(WORK INSTRUCTION) The lines below, from the one holding "1080x948 pixels. At" through the one holding "Task: Open the settings gear icon in sidebar", are to be restated word for word, with all images left out.

[Collected data entries]
□ □ □ □ □ □ □

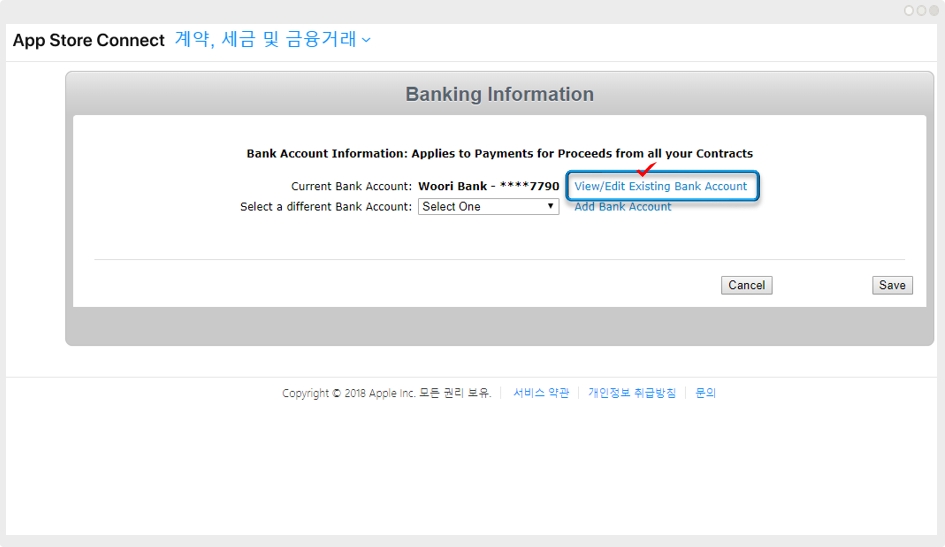Viewport: 945px width, 547px height.
Task: Click the 문의 footer link
Action: [706, 393]
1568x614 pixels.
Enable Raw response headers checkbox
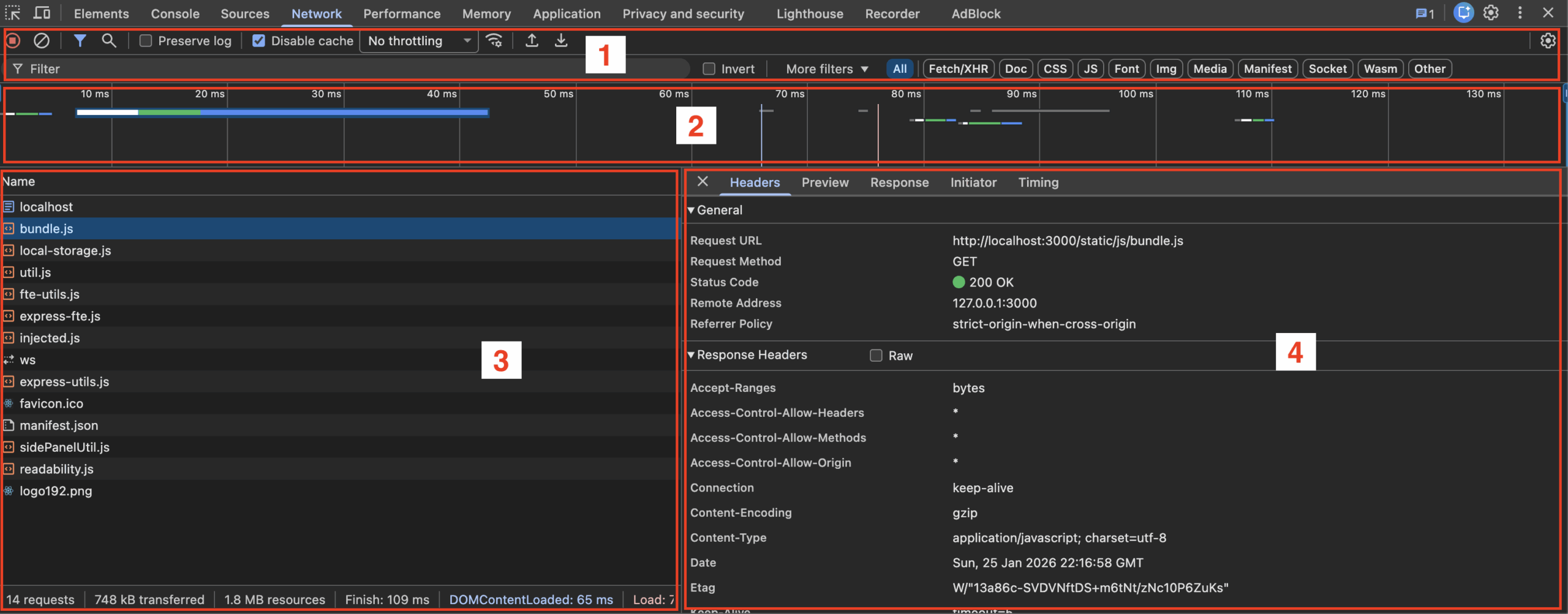point(876,356)
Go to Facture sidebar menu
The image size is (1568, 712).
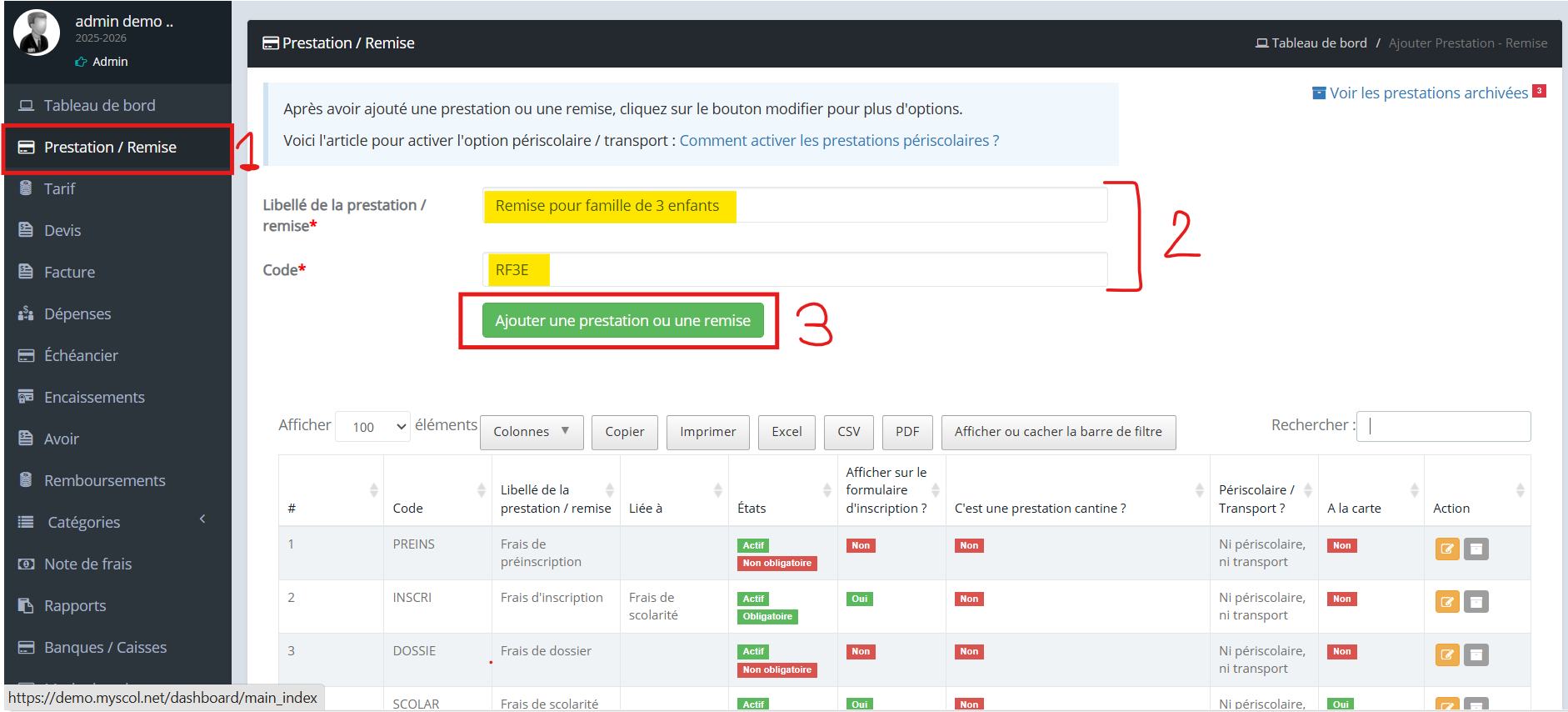(69, 272)
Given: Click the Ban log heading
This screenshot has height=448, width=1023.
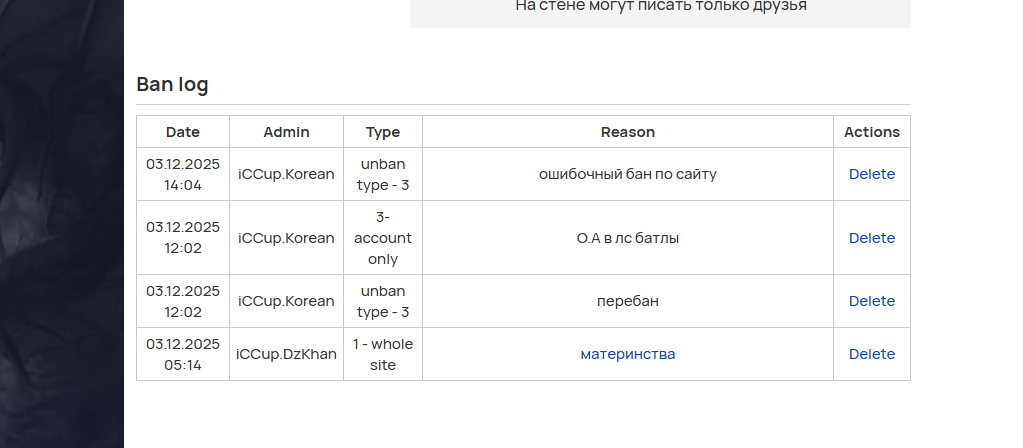Looking at the screenshot, I should coord(172,85).
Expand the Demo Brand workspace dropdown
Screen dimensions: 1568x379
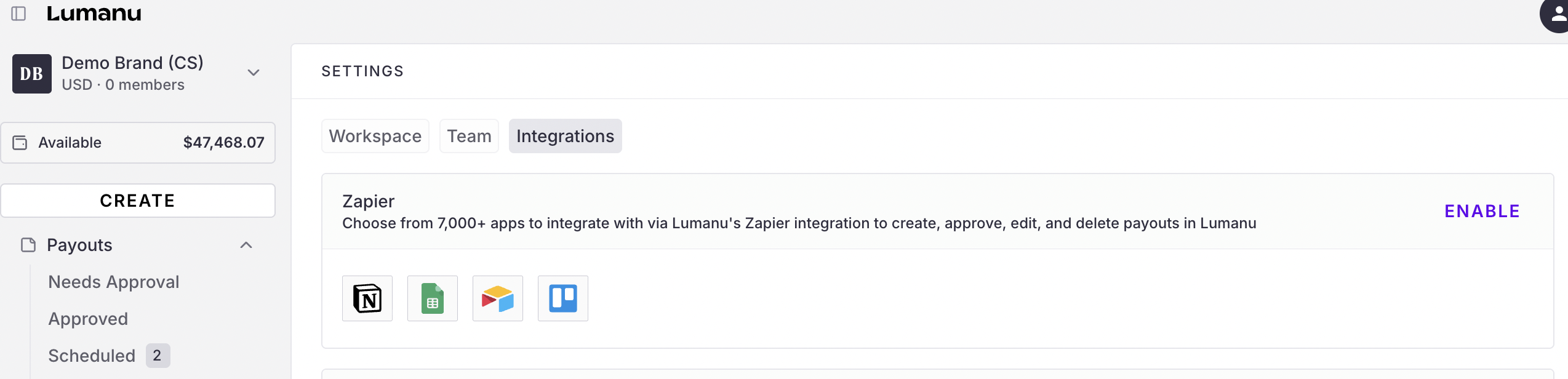click(x=254, y=73)
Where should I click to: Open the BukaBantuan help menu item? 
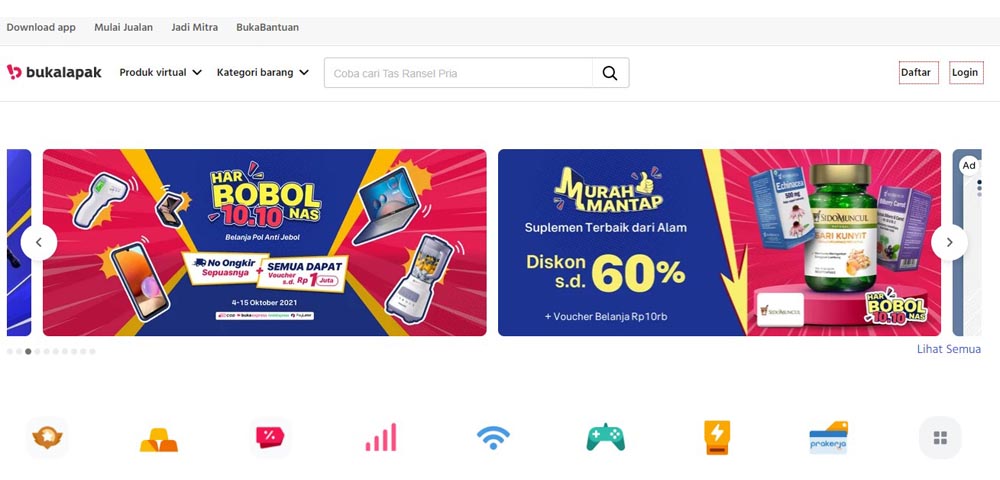pyautogui.click(x=267, y=27)
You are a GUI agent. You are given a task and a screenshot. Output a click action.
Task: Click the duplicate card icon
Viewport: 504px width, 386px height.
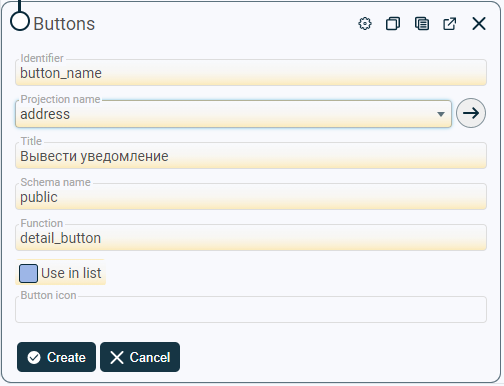(x=393, y=24)
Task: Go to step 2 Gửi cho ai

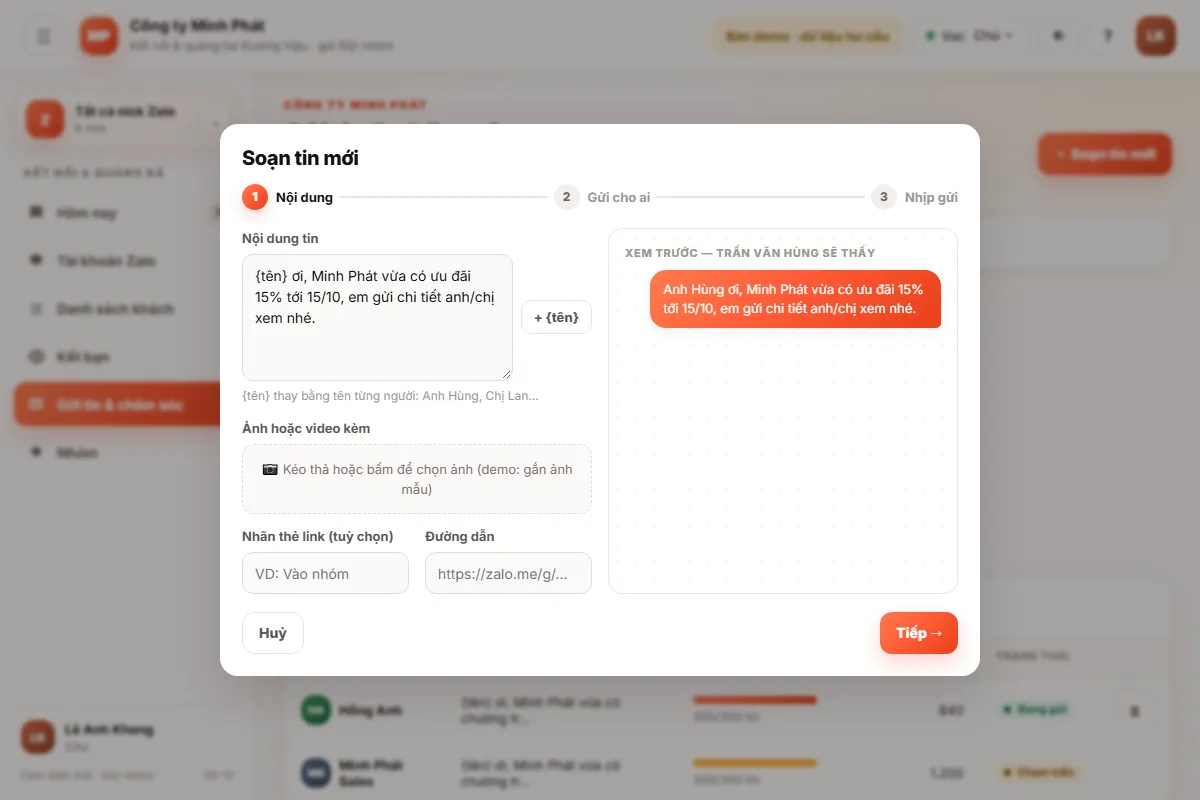Action: 602,197
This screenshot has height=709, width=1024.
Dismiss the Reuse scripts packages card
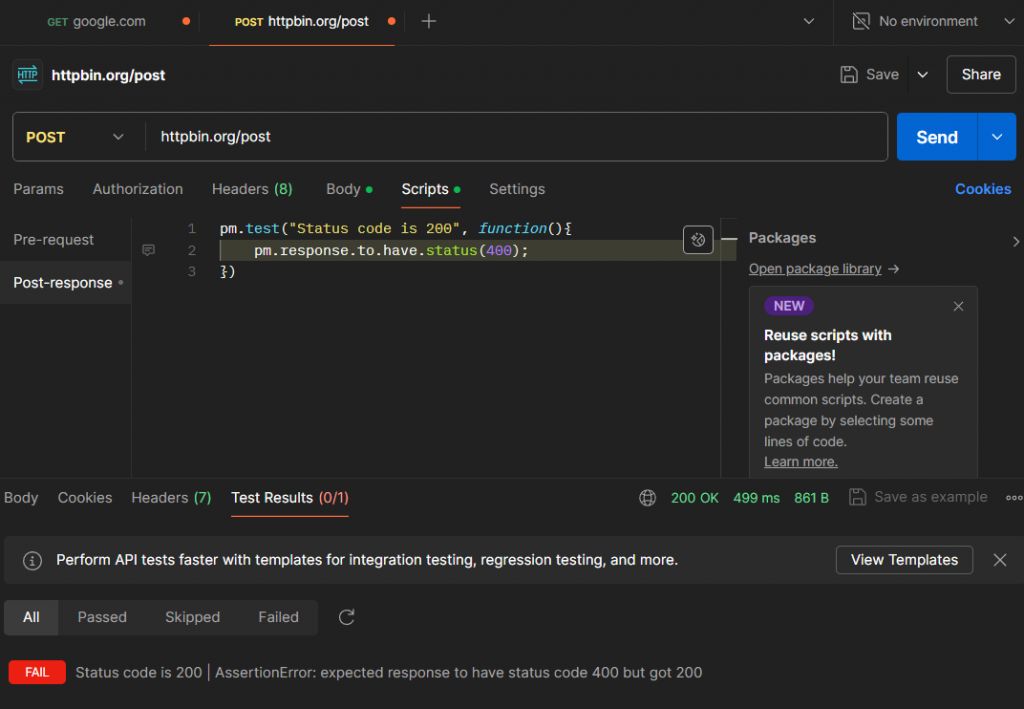point(958,306)
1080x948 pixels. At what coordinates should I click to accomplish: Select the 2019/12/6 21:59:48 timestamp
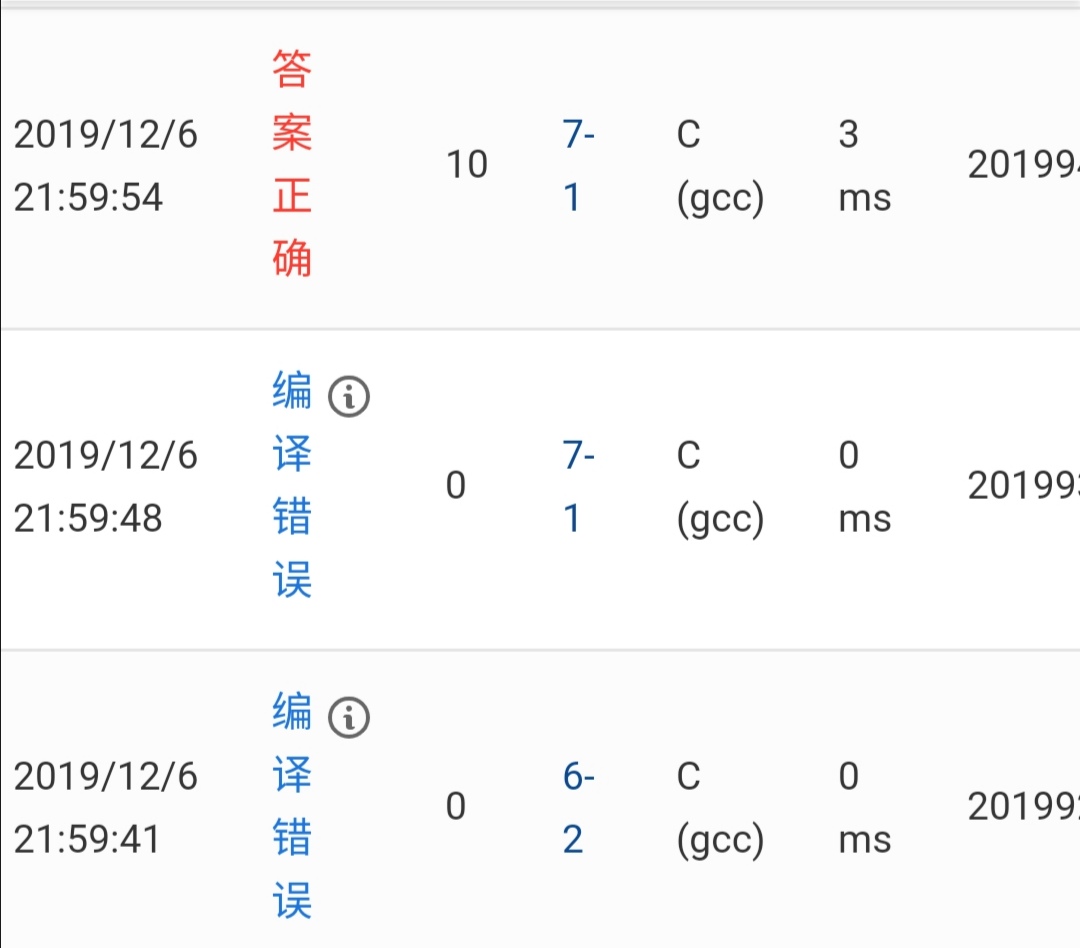point(106,486)
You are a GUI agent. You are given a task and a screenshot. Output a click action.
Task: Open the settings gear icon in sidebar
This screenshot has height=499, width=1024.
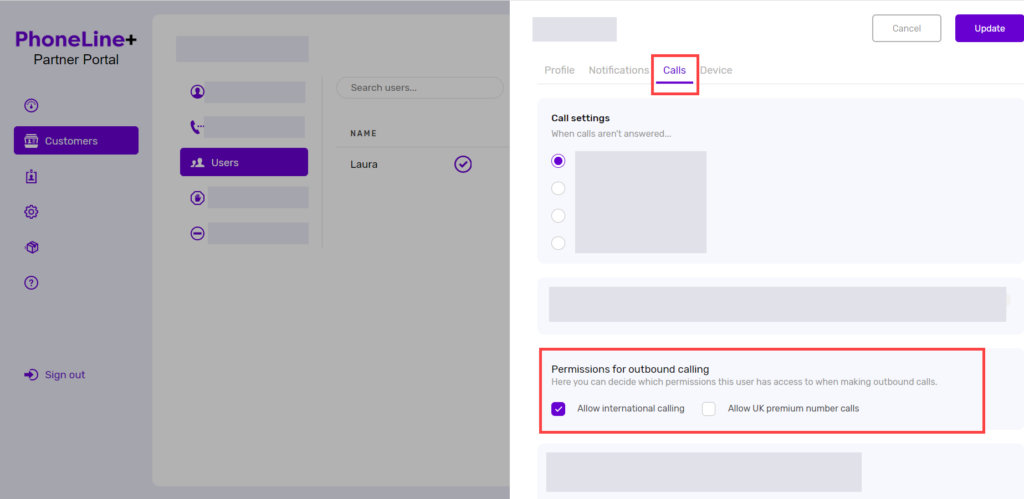click(x=31, y=212)
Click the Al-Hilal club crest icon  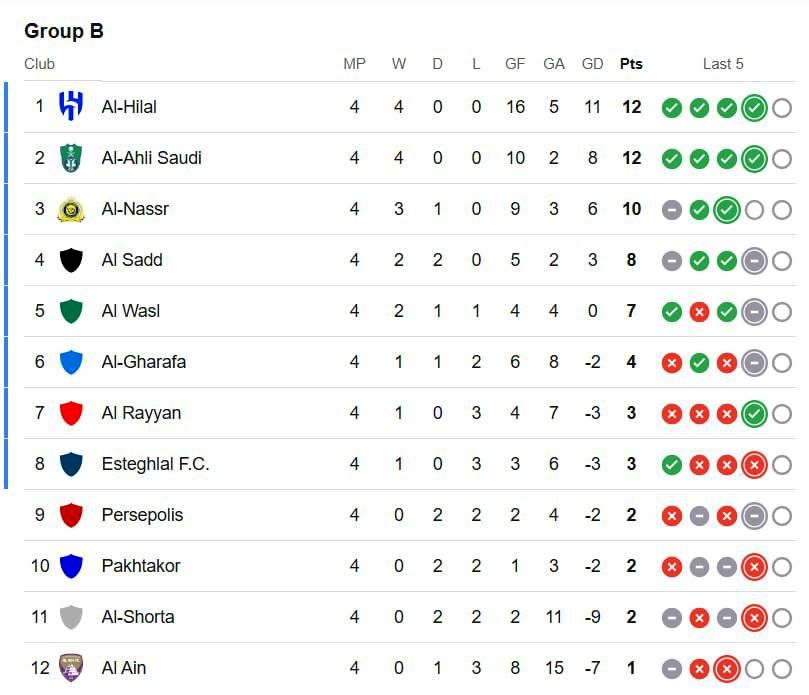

□ □ □ □ □ □ □

(REPLY TO THE TASK)
1080x948 pixels. At what coordinates should I click to accomplish: Select the 2019/12/6 21:59:48 timestamp
point(106,486)
You are a GUI agent. You are given a task and a screenshot. Output a click action.
Task: Open the settings gear icon in sidebar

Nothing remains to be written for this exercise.